**Requirement**.
Of the records that follow, copy only the lines from the line containing "How do I perform: Choose" to the line containing "Viewport: 622px width, 492px height.", both included, exactly as written.

•••

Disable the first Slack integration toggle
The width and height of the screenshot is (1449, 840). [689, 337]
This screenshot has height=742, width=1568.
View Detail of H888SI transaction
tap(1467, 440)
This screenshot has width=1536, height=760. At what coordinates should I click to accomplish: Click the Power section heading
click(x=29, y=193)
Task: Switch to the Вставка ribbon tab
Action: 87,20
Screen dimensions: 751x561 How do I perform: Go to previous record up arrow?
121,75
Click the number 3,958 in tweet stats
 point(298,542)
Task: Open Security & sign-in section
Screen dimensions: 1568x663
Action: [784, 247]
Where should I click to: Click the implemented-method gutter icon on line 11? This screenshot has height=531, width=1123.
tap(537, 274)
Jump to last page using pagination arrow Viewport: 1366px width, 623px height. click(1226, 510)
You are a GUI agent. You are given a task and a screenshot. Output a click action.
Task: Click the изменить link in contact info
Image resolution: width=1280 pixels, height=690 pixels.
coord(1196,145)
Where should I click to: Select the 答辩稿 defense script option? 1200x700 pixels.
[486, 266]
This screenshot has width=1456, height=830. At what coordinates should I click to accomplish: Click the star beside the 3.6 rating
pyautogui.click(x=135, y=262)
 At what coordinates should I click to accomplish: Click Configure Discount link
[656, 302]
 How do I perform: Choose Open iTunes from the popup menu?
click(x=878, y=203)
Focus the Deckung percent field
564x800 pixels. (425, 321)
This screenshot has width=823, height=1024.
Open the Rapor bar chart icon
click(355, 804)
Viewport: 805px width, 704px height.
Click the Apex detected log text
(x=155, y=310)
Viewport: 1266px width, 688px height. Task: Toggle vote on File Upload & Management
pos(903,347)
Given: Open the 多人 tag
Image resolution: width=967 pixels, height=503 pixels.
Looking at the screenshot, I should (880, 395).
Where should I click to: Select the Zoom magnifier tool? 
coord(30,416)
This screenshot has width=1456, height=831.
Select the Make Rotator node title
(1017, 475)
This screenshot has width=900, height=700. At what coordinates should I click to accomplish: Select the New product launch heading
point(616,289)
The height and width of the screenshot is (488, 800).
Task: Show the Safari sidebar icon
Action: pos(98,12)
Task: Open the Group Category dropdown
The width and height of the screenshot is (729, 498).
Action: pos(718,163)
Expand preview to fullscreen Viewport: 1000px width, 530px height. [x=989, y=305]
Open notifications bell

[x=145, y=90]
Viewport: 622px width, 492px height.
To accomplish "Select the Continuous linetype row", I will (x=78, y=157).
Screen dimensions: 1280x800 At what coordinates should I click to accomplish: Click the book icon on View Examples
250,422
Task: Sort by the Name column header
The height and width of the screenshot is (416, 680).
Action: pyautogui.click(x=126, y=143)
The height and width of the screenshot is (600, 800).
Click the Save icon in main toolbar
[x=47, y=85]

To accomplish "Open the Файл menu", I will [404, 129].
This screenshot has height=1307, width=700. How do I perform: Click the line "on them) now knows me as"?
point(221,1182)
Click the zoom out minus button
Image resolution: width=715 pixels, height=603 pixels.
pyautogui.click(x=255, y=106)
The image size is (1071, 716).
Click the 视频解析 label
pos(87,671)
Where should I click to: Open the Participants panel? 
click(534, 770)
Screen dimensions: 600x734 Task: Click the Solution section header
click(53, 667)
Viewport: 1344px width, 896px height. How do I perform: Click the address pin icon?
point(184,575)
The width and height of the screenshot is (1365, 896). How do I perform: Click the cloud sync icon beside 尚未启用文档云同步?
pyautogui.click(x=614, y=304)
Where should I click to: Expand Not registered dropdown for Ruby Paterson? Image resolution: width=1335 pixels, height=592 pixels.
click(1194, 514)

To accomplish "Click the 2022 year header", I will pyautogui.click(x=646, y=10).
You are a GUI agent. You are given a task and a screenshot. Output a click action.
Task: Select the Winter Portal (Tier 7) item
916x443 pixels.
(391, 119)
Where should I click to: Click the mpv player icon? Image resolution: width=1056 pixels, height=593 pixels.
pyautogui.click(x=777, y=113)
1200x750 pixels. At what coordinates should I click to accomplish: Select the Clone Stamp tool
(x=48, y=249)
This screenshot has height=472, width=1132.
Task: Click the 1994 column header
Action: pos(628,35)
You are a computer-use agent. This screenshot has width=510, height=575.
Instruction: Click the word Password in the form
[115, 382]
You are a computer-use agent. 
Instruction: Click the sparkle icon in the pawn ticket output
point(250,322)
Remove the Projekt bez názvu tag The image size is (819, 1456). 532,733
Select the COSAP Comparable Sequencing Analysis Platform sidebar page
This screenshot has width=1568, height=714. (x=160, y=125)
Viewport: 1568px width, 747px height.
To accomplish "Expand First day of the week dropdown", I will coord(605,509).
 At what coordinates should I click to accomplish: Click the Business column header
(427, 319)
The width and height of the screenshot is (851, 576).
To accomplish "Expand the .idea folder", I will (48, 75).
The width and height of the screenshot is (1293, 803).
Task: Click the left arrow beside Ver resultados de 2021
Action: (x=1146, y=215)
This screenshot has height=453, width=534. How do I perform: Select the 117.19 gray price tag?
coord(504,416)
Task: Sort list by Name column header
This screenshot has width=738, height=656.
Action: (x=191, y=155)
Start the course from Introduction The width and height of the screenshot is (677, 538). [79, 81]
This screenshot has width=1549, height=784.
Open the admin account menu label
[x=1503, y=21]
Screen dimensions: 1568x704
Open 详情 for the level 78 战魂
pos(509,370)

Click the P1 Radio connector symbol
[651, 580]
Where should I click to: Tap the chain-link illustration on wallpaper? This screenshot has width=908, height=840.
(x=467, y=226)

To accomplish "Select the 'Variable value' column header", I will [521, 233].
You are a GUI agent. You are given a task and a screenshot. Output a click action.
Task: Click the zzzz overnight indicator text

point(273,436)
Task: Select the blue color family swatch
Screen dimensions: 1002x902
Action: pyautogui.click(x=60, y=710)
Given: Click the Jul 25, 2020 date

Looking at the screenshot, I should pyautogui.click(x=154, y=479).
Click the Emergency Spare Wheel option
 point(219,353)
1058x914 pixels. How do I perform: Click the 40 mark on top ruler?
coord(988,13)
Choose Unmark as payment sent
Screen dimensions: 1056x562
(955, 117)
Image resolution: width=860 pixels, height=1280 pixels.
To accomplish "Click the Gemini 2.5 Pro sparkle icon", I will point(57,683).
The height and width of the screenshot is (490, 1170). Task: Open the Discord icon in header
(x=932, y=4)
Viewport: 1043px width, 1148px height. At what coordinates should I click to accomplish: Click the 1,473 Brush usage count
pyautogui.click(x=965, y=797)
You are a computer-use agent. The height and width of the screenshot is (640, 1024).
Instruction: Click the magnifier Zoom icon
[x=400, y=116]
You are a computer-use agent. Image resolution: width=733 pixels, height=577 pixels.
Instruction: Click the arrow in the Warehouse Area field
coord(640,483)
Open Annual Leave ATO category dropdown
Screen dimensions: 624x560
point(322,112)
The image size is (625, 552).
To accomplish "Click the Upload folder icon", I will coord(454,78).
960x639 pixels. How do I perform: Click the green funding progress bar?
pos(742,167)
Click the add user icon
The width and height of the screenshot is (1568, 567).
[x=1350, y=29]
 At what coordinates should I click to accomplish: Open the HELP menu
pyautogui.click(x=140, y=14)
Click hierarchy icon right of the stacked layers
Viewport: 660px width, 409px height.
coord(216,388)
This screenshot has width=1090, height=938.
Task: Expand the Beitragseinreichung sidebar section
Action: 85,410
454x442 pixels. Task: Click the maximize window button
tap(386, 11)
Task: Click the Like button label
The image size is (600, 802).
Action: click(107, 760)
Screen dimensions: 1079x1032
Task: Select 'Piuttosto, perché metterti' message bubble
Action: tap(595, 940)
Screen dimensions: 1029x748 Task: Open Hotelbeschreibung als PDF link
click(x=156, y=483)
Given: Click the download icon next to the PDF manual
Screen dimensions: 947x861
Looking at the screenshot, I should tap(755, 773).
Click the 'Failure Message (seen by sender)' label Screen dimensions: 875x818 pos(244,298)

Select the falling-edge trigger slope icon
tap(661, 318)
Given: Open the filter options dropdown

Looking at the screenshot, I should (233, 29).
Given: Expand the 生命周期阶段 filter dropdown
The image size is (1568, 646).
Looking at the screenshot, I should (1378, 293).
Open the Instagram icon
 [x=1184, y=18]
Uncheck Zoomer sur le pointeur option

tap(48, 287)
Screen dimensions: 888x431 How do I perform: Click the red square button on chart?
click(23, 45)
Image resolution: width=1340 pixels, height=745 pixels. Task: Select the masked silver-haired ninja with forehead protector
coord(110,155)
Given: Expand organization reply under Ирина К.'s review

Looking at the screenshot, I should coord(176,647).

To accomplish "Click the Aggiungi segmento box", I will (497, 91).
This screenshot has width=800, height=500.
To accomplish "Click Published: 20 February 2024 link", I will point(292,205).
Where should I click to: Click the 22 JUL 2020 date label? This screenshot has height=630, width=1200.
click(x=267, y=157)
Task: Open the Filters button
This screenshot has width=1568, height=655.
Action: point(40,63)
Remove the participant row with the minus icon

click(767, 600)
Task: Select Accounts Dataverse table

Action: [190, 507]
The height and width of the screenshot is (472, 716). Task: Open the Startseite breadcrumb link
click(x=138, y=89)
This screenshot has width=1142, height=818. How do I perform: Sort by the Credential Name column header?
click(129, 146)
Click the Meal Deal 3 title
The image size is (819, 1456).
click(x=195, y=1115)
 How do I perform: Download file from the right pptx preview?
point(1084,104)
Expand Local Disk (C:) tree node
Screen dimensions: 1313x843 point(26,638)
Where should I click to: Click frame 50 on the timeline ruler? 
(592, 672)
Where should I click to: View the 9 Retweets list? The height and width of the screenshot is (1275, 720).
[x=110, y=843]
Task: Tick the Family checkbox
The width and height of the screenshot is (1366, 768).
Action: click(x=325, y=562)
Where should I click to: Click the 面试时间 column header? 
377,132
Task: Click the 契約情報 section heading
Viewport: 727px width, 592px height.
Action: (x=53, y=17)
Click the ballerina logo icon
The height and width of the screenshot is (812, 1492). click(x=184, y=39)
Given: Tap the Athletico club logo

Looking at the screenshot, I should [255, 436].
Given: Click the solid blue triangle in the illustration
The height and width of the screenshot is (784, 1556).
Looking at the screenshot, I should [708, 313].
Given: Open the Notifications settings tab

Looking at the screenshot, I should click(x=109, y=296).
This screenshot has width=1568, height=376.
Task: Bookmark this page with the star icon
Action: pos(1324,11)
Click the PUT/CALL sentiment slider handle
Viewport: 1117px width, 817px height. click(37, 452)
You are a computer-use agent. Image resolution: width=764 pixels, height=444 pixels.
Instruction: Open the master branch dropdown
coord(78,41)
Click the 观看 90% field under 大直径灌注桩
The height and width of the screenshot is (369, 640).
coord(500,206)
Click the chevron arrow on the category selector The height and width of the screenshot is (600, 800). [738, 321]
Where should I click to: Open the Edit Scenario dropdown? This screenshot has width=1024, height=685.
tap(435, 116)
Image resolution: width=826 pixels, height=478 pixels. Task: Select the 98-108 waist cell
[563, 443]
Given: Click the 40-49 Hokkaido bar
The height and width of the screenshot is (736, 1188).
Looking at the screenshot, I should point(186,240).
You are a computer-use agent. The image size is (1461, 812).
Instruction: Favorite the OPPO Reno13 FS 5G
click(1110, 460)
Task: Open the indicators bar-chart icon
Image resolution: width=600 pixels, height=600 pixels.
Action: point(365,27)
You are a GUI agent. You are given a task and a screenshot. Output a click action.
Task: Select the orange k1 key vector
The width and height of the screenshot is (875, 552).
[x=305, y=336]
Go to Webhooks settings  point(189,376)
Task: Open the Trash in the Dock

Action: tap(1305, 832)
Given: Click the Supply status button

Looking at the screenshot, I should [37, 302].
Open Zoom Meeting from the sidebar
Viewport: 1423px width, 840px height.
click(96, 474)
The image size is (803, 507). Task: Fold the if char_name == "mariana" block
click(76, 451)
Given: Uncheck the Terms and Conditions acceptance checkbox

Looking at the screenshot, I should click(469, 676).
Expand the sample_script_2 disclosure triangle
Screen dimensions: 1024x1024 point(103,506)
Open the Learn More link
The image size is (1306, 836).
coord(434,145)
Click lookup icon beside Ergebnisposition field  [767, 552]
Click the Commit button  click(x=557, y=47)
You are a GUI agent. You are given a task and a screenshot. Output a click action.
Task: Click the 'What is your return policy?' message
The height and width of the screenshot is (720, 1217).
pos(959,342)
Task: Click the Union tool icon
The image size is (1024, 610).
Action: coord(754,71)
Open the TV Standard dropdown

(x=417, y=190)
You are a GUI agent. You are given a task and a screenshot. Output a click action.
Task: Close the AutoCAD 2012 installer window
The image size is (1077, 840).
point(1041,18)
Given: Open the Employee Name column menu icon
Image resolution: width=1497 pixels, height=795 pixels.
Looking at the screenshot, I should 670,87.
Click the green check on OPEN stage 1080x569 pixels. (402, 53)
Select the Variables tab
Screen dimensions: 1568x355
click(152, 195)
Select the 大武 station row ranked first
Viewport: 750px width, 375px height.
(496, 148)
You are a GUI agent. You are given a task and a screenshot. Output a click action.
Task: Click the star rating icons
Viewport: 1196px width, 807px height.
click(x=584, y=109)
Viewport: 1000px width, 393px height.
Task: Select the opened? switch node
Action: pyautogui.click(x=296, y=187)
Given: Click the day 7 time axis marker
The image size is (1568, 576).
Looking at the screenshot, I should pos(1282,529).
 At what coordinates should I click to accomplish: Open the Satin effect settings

•••

**Answer**.
 How do I perform: Choose Open iTunes from the popup menu?
click(x=878, y=203)
Focus the Deckung percent field
564x800 pixels. (425, 321)
This screenshot has width=823, height=1024.
Open the Rapor bar chart icon
click(355, 804)
Viewport: 805px width, 704px height.
Click the Apex detected log text
(x=155, y=310)
Viewport: 1266px width, 688px height. Task: Toggle vote on File Upload & Management
pos(903,347)
Given: Open the 多人 tag
Image resolution: width=967 pixels, height=503 pixels.
Looking at the screenshot, I should (880, 395).
Where should I click to: Select the Zoom magnifier tool? 
coord(30,416)
This screenshot has width=1456, height=831.
Select the Make Rotator node title
(1017, 475)
This screenshot has width=900, height=700. At what coordinates should I click to accomplish: Select the New product launch heading
point(616,289)
The height and width of the screenshot is (488, 800).
Task: Show the Safari sidebar icon
Action: pos(98,12)
Task: Open the Group Category dropdown
The width and height of the screenshot is (729, 498).
Action: pos(718,163)
Expand preview to fullscreen Viewport: 1000px width, 530px height. [x=989, y=305]
Open notifications bell

[x=145, y=90]
Viewport: 622px width, 492px height.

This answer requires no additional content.